• **About this task**:
Your answer should be every line from the records that contains "computer".
Extracted material section start
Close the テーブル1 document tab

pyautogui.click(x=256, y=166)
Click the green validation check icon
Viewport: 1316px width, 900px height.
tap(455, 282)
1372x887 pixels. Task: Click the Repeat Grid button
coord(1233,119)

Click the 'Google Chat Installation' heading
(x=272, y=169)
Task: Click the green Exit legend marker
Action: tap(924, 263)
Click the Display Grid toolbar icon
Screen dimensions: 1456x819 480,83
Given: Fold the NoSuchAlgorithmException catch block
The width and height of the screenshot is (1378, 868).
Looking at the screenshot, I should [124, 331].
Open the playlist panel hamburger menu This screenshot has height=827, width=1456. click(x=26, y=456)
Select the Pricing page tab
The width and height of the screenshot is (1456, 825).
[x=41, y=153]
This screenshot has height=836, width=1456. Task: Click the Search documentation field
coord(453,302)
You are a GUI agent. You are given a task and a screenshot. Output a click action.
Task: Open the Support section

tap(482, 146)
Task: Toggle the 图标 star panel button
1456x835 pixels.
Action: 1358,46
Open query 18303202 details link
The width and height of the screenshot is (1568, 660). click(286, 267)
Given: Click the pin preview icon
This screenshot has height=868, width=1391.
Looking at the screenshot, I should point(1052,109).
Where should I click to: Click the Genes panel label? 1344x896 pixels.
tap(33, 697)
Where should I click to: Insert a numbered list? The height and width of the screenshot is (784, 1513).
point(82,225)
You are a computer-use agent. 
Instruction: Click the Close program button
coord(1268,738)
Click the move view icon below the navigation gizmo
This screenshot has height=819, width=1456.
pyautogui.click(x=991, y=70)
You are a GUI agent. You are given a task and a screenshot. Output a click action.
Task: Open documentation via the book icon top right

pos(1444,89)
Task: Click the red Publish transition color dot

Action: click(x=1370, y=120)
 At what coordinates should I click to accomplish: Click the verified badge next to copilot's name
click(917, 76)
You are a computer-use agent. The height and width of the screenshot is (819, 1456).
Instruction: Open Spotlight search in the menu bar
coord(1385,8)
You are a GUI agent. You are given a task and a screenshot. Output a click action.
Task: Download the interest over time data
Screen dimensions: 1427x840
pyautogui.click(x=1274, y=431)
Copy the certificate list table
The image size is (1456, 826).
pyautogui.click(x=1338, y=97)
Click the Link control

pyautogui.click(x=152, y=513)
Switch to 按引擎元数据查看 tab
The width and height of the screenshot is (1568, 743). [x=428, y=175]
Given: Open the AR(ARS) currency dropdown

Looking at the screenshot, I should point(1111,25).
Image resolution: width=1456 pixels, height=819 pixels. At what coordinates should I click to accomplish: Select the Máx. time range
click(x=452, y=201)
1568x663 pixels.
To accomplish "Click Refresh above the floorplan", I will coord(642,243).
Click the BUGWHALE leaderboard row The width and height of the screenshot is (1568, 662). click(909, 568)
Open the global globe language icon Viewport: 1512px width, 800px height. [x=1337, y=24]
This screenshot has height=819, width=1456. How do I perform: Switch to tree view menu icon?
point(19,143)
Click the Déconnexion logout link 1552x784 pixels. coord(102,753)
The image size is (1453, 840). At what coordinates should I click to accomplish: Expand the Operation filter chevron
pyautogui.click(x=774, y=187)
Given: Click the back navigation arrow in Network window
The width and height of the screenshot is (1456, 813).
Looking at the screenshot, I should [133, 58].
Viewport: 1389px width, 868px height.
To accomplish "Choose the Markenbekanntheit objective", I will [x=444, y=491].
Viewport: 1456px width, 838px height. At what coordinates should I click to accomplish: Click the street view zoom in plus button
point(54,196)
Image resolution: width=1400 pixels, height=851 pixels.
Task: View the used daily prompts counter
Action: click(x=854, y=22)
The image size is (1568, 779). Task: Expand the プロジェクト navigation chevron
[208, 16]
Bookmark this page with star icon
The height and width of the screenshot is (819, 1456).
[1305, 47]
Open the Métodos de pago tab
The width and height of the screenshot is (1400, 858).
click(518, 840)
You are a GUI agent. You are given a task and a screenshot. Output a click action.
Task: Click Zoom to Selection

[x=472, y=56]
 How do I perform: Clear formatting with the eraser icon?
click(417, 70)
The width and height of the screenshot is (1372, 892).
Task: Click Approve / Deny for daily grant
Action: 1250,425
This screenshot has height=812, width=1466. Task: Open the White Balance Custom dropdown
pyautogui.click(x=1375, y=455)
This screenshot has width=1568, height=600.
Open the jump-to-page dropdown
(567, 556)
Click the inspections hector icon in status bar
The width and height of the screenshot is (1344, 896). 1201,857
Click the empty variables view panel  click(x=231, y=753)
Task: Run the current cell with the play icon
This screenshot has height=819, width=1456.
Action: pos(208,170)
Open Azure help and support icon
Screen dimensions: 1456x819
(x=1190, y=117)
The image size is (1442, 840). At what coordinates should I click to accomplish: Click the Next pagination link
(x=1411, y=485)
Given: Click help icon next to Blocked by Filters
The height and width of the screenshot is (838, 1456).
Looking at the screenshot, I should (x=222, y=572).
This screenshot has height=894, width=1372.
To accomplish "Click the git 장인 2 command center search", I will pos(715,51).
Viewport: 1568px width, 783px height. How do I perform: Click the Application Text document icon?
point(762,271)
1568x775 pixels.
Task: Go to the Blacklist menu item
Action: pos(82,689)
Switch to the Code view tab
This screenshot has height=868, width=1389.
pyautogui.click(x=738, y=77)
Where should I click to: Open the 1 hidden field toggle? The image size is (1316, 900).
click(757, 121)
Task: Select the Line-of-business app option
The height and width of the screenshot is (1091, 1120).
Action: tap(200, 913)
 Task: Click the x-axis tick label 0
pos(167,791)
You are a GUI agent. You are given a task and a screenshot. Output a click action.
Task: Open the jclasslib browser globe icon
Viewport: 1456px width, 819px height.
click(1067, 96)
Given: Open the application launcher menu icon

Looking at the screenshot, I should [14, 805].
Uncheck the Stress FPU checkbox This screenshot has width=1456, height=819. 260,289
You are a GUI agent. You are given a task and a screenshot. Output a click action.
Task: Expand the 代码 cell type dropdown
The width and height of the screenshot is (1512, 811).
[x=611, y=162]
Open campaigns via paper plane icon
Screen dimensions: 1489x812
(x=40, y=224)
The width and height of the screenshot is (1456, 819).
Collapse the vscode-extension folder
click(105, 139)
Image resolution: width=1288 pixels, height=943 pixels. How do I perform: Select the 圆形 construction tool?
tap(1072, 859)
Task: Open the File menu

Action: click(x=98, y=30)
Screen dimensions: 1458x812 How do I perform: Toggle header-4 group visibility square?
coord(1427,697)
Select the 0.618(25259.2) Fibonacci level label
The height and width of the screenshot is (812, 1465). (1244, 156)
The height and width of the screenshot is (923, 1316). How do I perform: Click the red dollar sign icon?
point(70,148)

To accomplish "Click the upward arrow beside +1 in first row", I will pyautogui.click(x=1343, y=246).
Extracted material section end
• **Answer to this task**:
You are a computer-use agent. 
You are a computer-use agent. The height and width of the screenshot is (819, 1456).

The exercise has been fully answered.